§ **What this task involves**
Reproduce each line from the records that holds "chevron".

--- --- ---

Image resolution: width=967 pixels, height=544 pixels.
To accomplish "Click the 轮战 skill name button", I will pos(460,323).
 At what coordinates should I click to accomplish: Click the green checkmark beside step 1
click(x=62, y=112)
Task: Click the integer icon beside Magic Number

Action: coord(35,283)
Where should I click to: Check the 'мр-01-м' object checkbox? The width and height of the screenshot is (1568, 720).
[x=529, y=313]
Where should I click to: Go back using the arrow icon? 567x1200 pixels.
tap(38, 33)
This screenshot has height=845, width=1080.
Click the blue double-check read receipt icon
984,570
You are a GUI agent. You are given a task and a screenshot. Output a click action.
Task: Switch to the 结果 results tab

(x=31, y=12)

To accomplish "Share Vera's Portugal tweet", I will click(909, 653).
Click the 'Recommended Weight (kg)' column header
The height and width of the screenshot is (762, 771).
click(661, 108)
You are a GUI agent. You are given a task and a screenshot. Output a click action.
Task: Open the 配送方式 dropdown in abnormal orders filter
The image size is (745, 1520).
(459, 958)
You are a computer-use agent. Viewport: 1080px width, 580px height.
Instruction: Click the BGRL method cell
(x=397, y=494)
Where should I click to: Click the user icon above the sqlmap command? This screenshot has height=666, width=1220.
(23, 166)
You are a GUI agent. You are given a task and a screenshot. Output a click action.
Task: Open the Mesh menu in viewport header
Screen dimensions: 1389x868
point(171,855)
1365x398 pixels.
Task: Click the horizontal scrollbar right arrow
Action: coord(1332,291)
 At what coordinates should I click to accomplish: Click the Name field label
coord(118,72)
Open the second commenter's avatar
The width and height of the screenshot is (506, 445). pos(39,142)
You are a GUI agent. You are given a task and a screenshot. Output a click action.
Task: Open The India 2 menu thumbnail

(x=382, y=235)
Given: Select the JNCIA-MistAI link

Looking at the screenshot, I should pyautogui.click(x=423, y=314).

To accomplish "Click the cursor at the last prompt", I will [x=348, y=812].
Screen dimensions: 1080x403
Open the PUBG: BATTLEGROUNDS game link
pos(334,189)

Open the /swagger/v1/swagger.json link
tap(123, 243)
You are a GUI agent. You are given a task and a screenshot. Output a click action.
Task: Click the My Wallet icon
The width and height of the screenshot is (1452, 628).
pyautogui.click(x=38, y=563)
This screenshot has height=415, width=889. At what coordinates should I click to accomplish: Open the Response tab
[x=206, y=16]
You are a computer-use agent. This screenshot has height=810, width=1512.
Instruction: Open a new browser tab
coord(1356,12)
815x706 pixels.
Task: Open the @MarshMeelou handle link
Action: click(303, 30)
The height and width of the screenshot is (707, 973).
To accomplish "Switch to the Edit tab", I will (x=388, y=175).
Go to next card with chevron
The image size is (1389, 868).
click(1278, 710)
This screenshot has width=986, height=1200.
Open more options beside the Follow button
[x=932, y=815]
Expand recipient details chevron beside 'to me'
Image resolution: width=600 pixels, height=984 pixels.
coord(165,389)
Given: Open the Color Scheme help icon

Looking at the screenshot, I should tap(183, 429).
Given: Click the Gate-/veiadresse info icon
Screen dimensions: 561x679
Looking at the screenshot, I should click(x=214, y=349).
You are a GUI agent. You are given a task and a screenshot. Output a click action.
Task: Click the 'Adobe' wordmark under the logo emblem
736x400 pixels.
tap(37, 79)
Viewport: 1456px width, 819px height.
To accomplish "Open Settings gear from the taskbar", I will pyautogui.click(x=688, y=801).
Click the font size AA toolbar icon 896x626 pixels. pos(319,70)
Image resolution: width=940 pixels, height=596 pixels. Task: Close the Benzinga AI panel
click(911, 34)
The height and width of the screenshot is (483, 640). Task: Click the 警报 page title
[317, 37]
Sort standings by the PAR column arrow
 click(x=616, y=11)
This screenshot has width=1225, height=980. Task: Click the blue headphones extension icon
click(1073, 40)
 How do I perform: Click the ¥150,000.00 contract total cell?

--- --- ---

§ **Output of the exercise**
Go to next card with chevron
Expand recipient details chevron beside 'to me'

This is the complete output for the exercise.